SK Hynix files for US listing that source says could raise up to $14 billion


The logo of SK Hynix is seen at its booth during The 26th Semiconductor Exhibition (SEDEX 2024) in Seoul, South Korea, October 23, 2024. REUTERS/Kim Hong-Ji

ICHEON, South Korea, March ⁠25 (Reuters) - South Korean chipmaker SK Hynix plans a confidential filing to list shares in the U.S. in the second half of 2026, the company said on ⁠Tuesday, which a source said could raise as much as $14 billion.

It would list about 2% to 3% of its total shares and use the funds to ‌help finance chipmaking factories in South Korea's Yongin city and the U.S. state of Indiana, a person with direct knowledge of the discussions said.

SK Hynix did not immediately respond to a request for comment on the fundraising size.

The company is one of the world's largest memory chipmakers and has been expanding production capacity to keep up with strong demand for artificial intelligence data centres.

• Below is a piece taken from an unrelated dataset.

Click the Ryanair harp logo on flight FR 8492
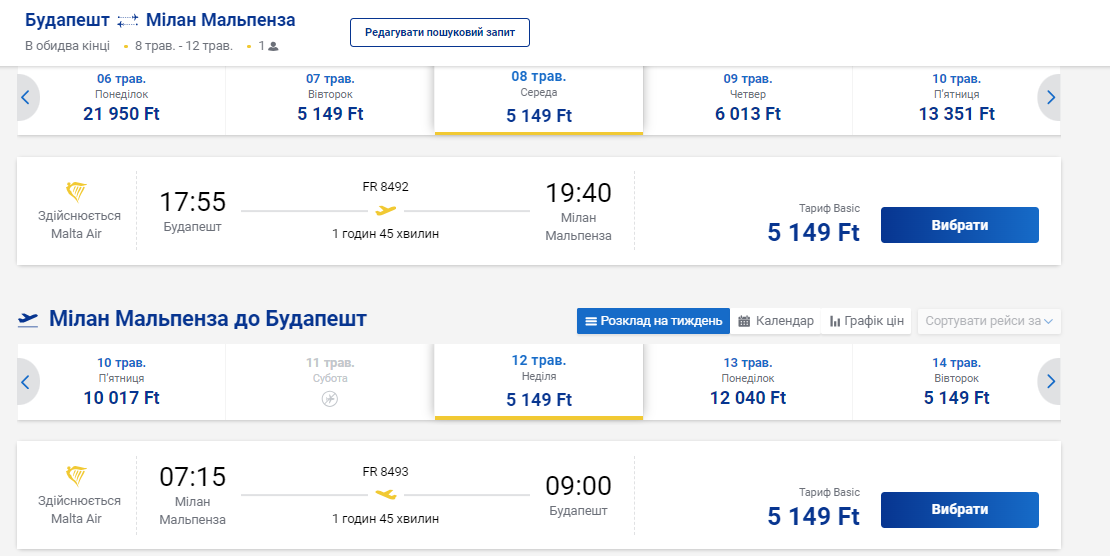The height and width of the screenshot is (556, 1110). (77, 192)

SK Hynix shares were trading up 1.13% as of 0526 GMT, ​compared with the benchmark KOSPI's 1.9% gain.

Confidential filings allow companies to withhold details about their finances and offering ⁠terms until closer to the actual listing.

A 2% to 3% share ⁠issue would equate to $9.6 billion to $14.4 billion, based on SK Hynix's market capitalisation.

That would potentially be more than double Coupang’s $4.6 billion U.S. IPO in 2021 and marking what could be ⁠the ‌biggest U.S. listing in five years, according to Reuters calculations based on Tuesday's closing share price.

The company, in a domestic regulatory filing on Wednesday, said: "While we aim to complete the listing within 2026, specific details - such as the size, structure, and timeline of the offering - have not yet been finalised."

SK Hynix CEO Kwak Noh-jung said at the company's ⁠annual shareholder meeting that the U.S. listing plan could be described as part of efforts to ​have its corporate value reassessed in the United States, the ‌world's largest equity market where major global semiconductor firms are listed.

Kwak added that the company aims to list in the United States in the second half ⁠of this year.

The Korea Economic Daily ​reported earlier this week that SK Hynix was considering raising 10 trillion to 15 trillion won ($6.7 billion to $10 billion) in the U.S. listing.

At the company's shareholder meeting, SK Hynix also said it aims to secure more than 100 trillion won in net cash to better respond to customer demand and stabilisebusiness operations, without providing a timeline, compared with 12.7 trillion won at the end of 2025.

The listing plans come as ⁠SK Hynix ramps up investment to meet surging demand for artificial intelligence chips, while also navigating ​rising geopolitical risks and investor scrutiny over capital allocation.

Kim Sun-woo, a senior analyst at Meritz Securities, said a U.S. listing would give SK Hynix a directly comparable peer in U.S.-listed Micron, enabling a clearer comparison that highlights its undervaluation despite stronger profitability, and technological capability, and underscoring the need to address the gap more directly for shareholders.

In January, U.S. President Donald Trump signed a ⁠proclamation aimed at addressing national security concerns related to semiconductor imports, imposing a 25% tariff on certain artificial intelligence chips, including Nvidia's H200 AI processor and AMD's MI325X.

Separately, U.S. Commerce Secretary Howard Lutnick said South Korean and Taiwanese chipmakers that are not investing in the United States could face tariffs of up to 100% unless they commit to expanding production on American soil.

CLAMOUR FOR SHARE BUYBACK

The Korea Corporate Governance Forum, an advocacy group that comprises investors and lawyers, said on Wednesday it was opposed to SK Hynix's potential issuance of new shares for ​the U.S. listing, saying the move would dilute the value of existing shares, and undermine Korea's revised legislation to protect the interests ⁠of all shareholders.

The forum said SK Hynix will be able to generate more than enough excess cashflow even after making capital expenditure and R&D investments during 2026-28, and urged the company to ​buy back 10% to 15% of its stock and use most of that for the U.S. listing.

"The decision was ‌disappointing," said Kim Hyun-su, a fund manager at Seoul-based IBK Asset Management. "I don't understand why ​they have to issue new shares - they can probably pursue the listing using existing shares instead. If they conduct buybacks and then seek the U.S. listing, it would make everyone happy."